__Provided records__.

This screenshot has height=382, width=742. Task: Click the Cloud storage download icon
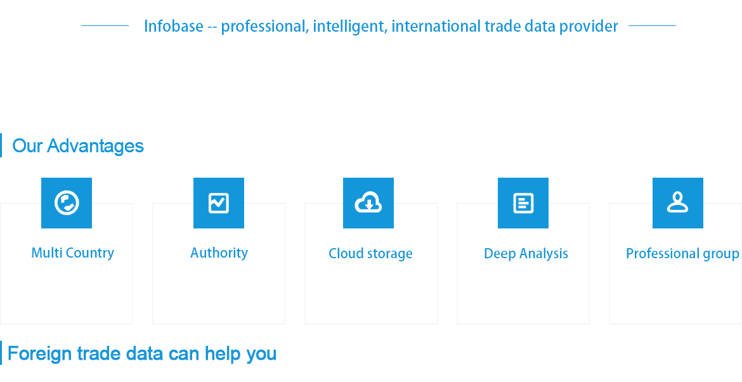coord(368,203)
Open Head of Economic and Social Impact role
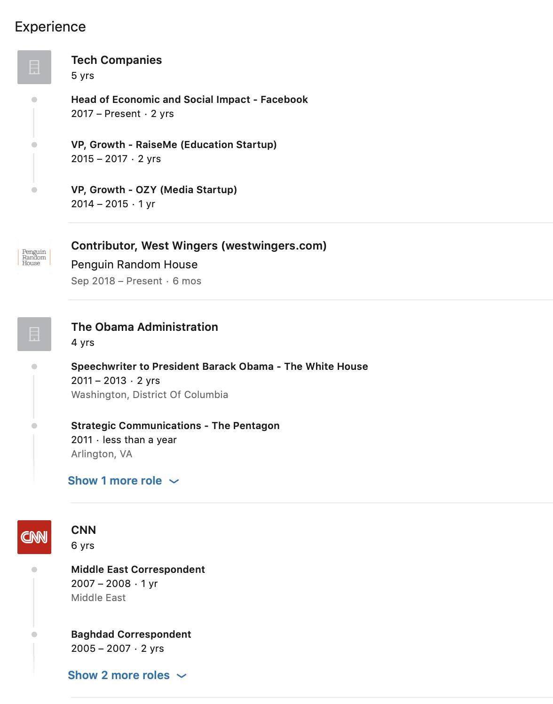Screen dimensions: 553x704 click(x=190, y=100)
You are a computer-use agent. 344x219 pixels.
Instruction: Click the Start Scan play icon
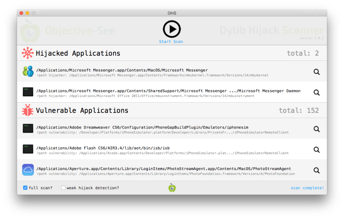171,29
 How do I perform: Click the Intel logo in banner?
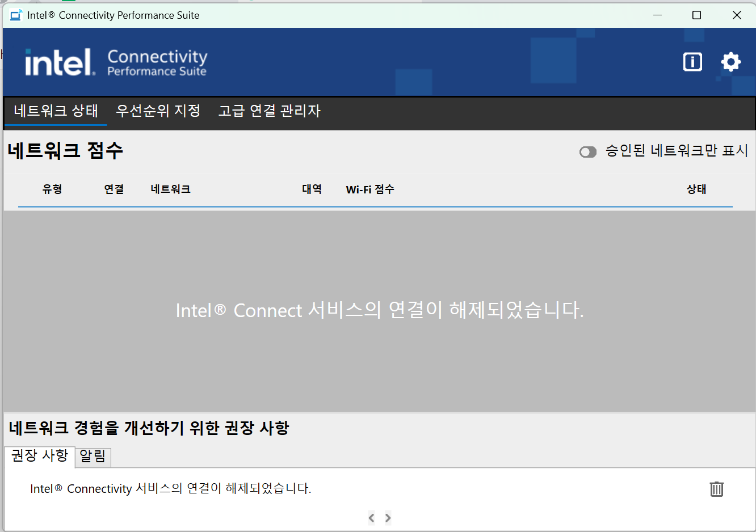(60, 62)
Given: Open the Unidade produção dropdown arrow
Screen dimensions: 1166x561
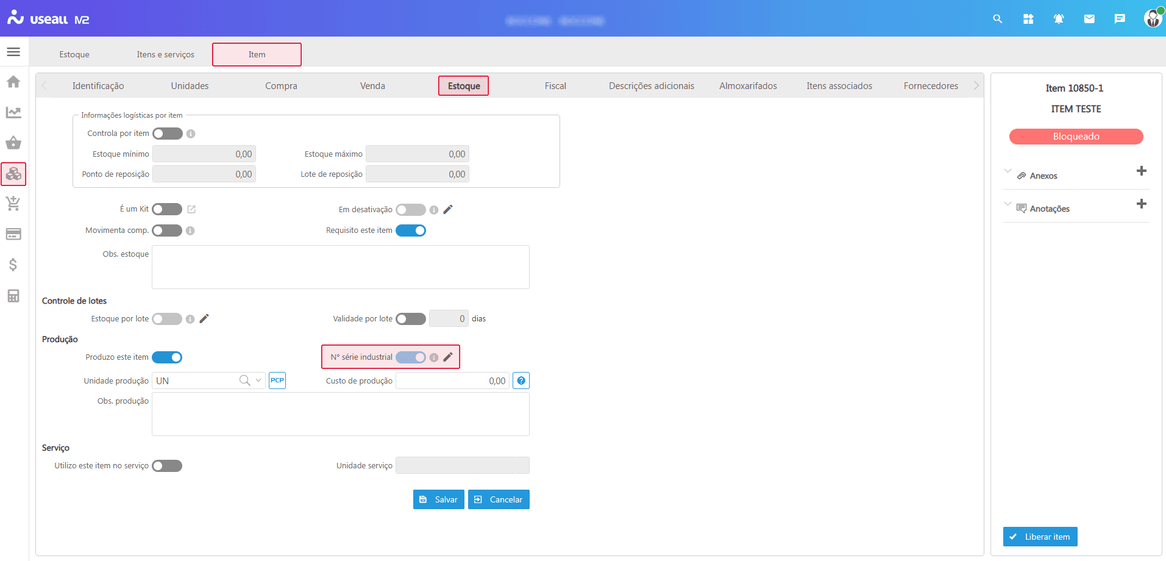Looking at the screenshot, I should tap(258, 381).
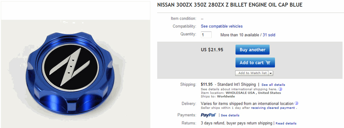This screenshot has height=128, width=344.
Task: Click the shopping cart icon in Add to cart
Action: click(268, 63)
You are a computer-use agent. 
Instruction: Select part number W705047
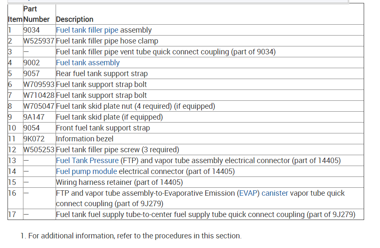pyautogui.click(x=39, y=106)
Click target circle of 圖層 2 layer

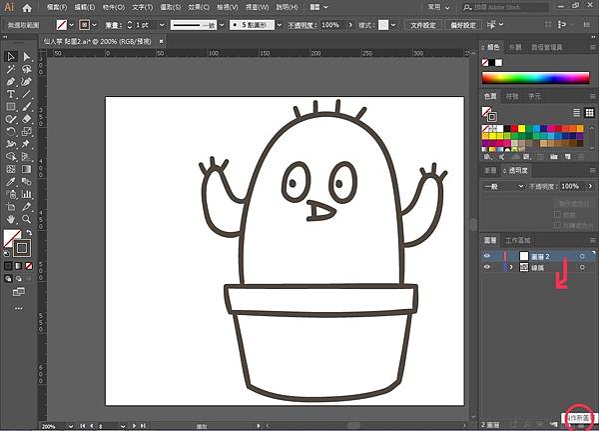pos(582,256)
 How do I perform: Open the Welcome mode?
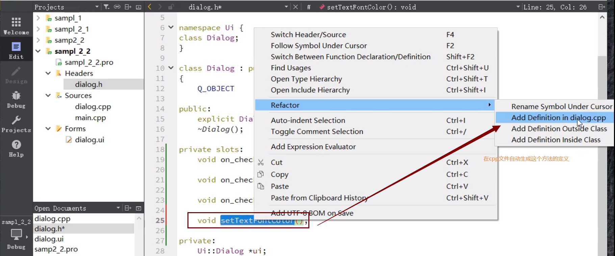(x=16, y=25)
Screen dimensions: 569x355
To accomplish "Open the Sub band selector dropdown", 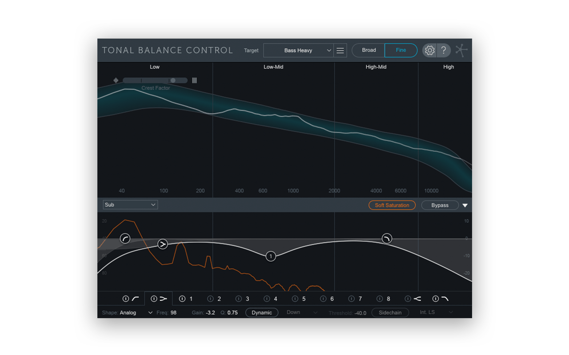I will 130,205.
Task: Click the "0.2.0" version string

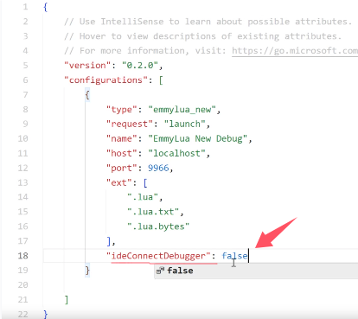Action: [x=140, y=66]
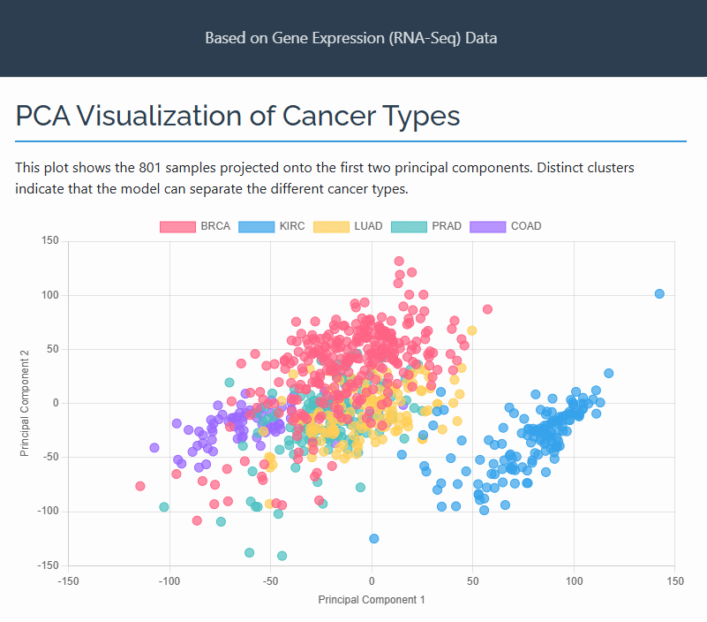This screenshot has width=707, height=622.
Task: Click the Principal Component 2 axis title
Action: pyautogui.click(x=25, y=402)
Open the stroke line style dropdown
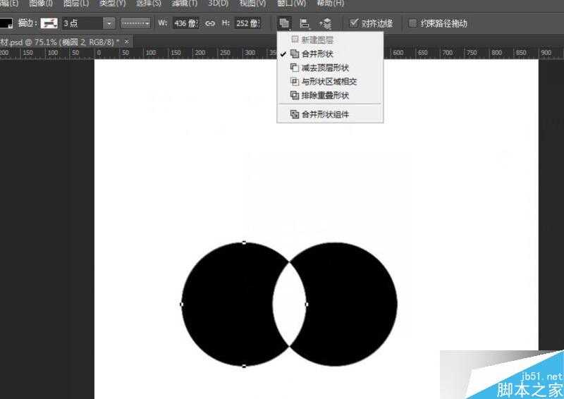The height and width of the screenshot is (399, 564). (135, 23)
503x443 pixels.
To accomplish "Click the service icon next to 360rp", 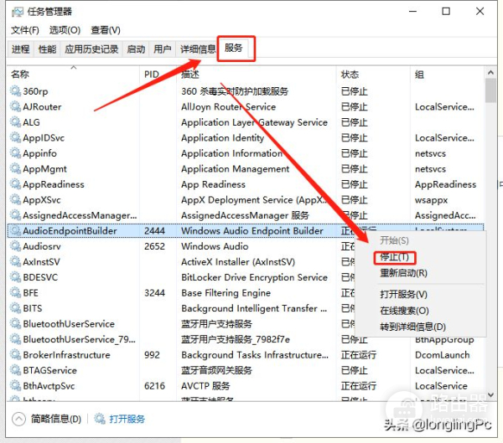I will (14, 91).
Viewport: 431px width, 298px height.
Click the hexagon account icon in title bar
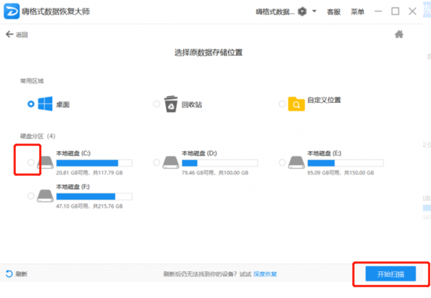coord(302,11)
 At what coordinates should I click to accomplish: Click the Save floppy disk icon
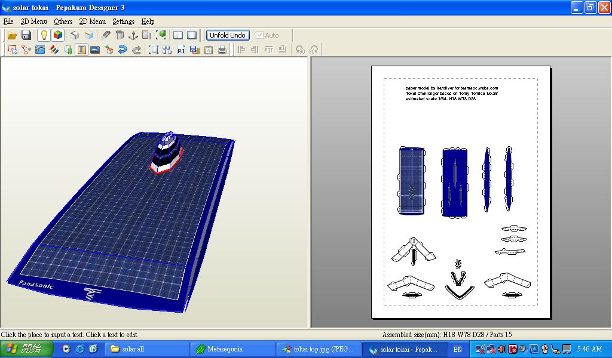click(26, 35)
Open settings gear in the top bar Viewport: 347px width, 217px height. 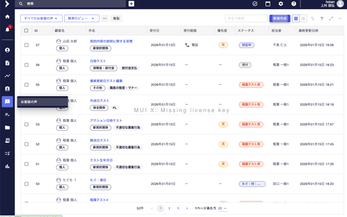point(281,4)
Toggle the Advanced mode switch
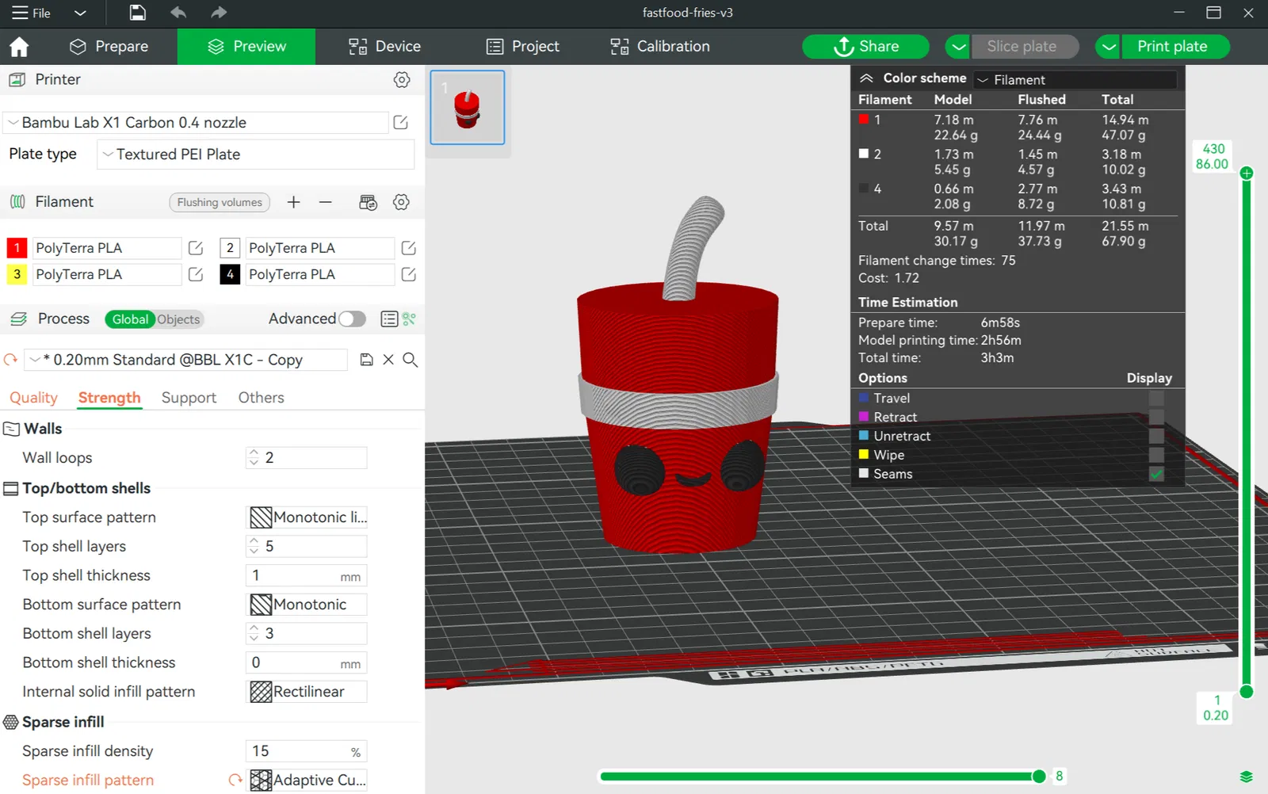Image resolution: width=1268 pixels, height=794 pixels. 352,319
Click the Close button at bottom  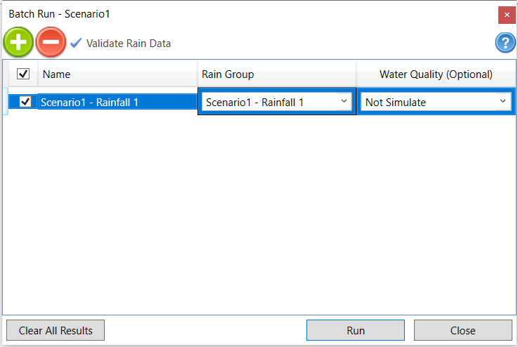pyautogui.click(x=462, y=330)
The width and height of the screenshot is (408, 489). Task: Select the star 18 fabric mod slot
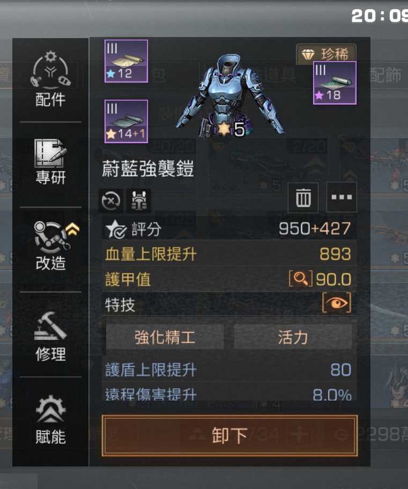point(335,83)
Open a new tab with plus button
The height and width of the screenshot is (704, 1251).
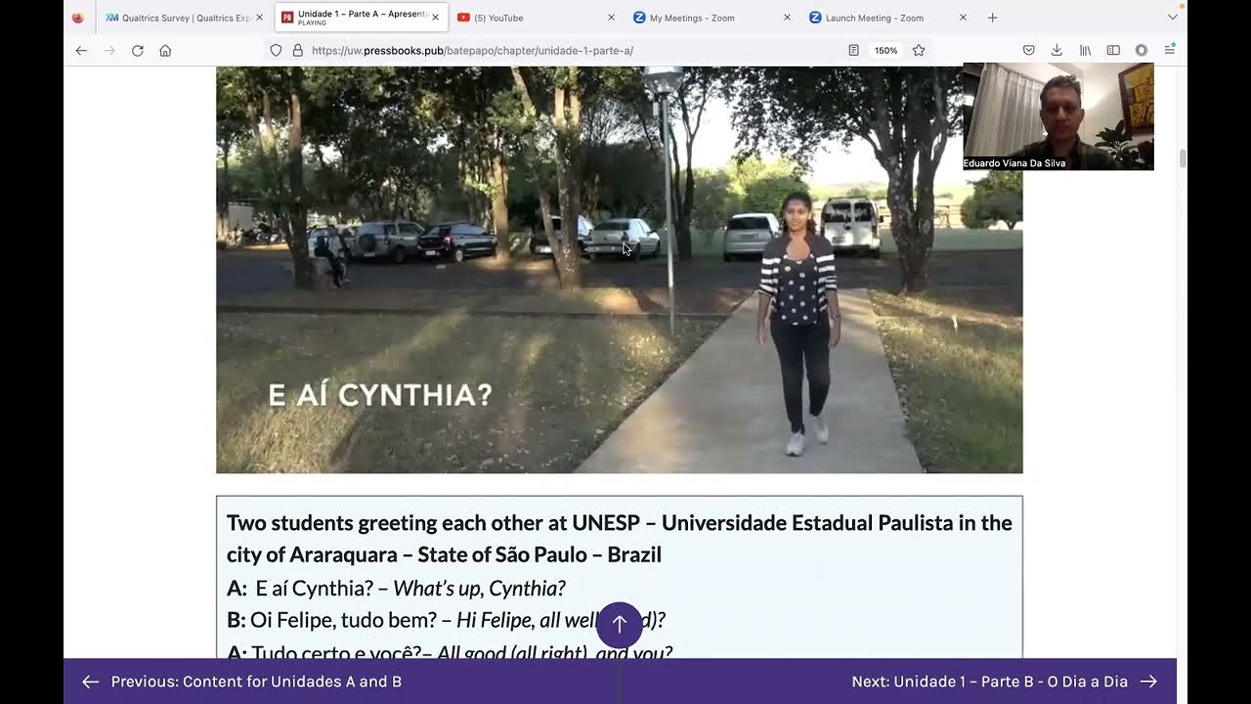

__What you should do__. Nothing but the lines from the one that contains "The width and" through the last line of the records belongs in the answer, reproduced exactly, with no pictures.

__Solution below__.
The width and height of the screenshot is (408, 489). Task: Select the star 18 fabric mod slot
point(335,83)
Open a new tab with plus button
The height and width of the screenshot is (704, 1251).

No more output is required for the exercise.